> [Stored records]:
^^^^^^^^^^^^^^^^
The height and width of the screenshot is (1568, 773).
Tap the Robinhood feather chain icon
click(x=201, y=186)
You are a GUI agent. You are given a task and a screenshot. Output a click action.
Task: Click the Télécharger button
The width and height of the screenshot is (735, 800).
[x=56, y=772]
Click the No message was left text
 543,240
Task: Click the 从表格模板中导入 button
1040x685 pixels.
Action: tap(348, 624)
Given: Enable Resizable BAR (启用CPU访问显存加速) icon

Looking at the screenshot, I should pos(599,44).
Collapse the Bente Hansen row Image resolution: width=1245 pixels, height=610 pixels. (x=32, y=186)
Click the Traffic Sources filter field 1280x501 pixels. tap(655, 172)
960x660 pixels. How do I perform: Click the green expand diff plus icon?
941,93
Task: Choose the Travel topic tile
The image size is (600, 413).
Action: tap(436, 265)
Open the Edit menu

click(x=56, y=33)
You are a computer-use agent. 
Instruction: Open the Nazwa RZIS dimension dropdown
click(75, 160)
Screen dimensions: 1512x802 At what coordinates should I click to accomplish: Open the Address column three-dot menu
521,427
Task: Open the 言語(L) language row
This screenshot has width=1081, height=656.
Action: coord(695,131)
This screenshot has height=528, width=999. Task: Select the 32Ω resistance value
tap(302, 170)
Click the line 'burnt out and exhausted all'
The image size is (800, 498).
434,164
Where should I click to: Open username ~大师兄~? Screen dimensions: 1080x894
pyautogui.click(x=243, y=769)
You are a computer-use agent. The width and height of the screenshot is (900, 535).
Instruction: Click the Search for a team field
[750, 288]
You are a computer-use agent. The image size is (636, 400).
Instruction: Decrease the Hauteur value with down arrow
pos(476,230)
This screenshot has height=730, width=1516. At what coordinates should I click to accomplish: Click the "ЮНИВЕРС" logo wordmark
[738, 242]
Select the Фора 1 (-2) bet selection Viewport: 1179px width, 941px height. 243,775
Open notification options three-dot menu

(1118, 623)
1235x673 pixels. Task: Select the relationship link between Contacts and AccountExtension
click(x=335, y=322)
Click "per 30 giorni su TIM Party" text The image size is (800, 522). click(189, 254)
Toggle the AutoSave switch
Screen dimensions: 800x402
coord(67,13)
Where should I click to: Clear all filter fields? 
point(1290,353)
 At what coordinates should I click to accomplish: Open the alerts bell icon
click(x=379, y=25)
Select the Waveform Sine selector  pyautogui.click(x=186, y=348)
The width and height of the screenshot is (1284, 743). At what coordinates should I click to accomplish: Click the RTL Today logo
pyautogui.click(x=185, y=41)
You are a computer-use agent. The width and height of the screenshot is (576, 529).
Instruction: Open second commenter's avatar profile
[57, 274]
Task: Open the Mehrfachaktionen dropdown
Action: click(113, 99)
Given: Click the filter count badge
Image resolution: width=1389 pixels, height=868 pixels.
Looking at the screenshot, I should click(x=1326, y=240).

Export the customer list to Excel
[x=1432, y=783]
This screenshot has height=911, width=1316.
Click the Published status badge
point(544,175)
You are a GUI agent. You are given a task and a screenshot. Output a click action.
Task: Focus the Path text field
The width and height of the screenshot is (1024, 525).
^^^^^^^^^^^^^^^^
Could you reproduce every record exactly as written?

The height and width of the screenshot is (1568, 773).
Tap the Robinhood feather chain icon
click(x=201, y=186)
You are a GUI agent. You are given a task and a screenshot. Output a click action.
Task: Click the Télécharger button
The width and height of the screenshot is (735, 800).
[x=56, y=772]
Click the No message was left text
 543,240
Task: Click the 从表格模板中导入 button
1040x685 pixels.
Action: tap(348, 624)
Given: Enable Resizable BAR (启用CPU访问显存加速) icon

Looking at the screenshot, I should pos(599,44).
Collapse the Bente Hansen row Image resolution: width=1245 pixels, height=610 pixels. (x=32, y=186)
Click the Traffic Sources filter field 1280x501 pixels. tap(655, 172)
960x660 pixels. How do I perform: Click the green expand diff plus icon?
941,93
Task: Choose the Travel topic tile
The image size is (600, 413).
Action: tap(436, 265)
Open the Edit menu

click(x=56, y=33)
You are a computer-use agent. 
Instruction: Open the Nazwa RZIS dimension dropdown
click(75, 160)
Screen dimensions: 1512x802 At what coordinates should I click to accomplish: Open the Address column three-dot menu
521,427
Task: Open the 言語(L) language row
This screenshot has width=1081, height=656.
Action: coord(695,131)
This screenshot has height=528, width=999. Task: Select the 32Ω resistance value
tap(302, 170)
Click the line 'burnt out and exhausted all'
The image size is (800, 498).
434,164
Where should I click to: Open username ~大师兄~? Screen dimensions: 1080x894
pyautogui.click(x=243, y=769)
You are a computer-use agent. The width and height of the screenshot is (900, 535).
Instruction: Click the Search for a team field
[750, 288]
You are a computer-use agent. The image size is (636, 400).
Instruction: Decrease the Hauteur value with down arrow
pos(476,230)
This screenshot has height=730, width=1516. At what coordinates should I click to accomplish: Click the "ЮНИВЕРС" logo wordmark
[738, 242]
Select the Фора 1 (-2) bet selection Viewport: 1179px width, 941px height. 243,775
Open notification options three-dot menu

(1118, 623)
1235x673 pixels. Task: Select the relationship link between Contacts and AccountExtension
click(x=335, y=322)
Click "per 30 giorni su TIM Party" text The image size is (800, 522). click(189, 254)
Toggle the AutoSave switch
Screen dimensions: 800x402
coord(67,13)
Where should I click to: Clear all filter fields? 
point(1290,353)
 At what coordinates should I click to accomplish: Open the alerts bell icon
click(x=379, y=25)
Select the Waveform Sine selector  pyautogui.click(x=186, y=348)
The width and height of the screenshot is (1284, 743). At what coordinates should I click to accomplish: Click the RTL Today logo
pyautogui.click(x=185, y=41)
You are a computer-use agent. The width and height of the screenshot is (576, 529).
Instruction: Open second commenter's avatar profile
[57, 274]
Task: Open the Mehrfachaktionen dropdown
Action: click(113, 99)
Given: Click the filter count badge
Image resolution: width=1389 pixels, height=868 pixels.
Looking at the screenshot, I should click(x=1326, y=240).

Export the customer list to Excel
[x=1432, y=783]
This screenshot has height=911, width=1316.
Click the Published status badge
point(544,175)
You are a GUI agent. You are given a task and a screenshot. Output a click action.
Task: Focus the Path text field
The width and height of the screenshot is (1024, 525).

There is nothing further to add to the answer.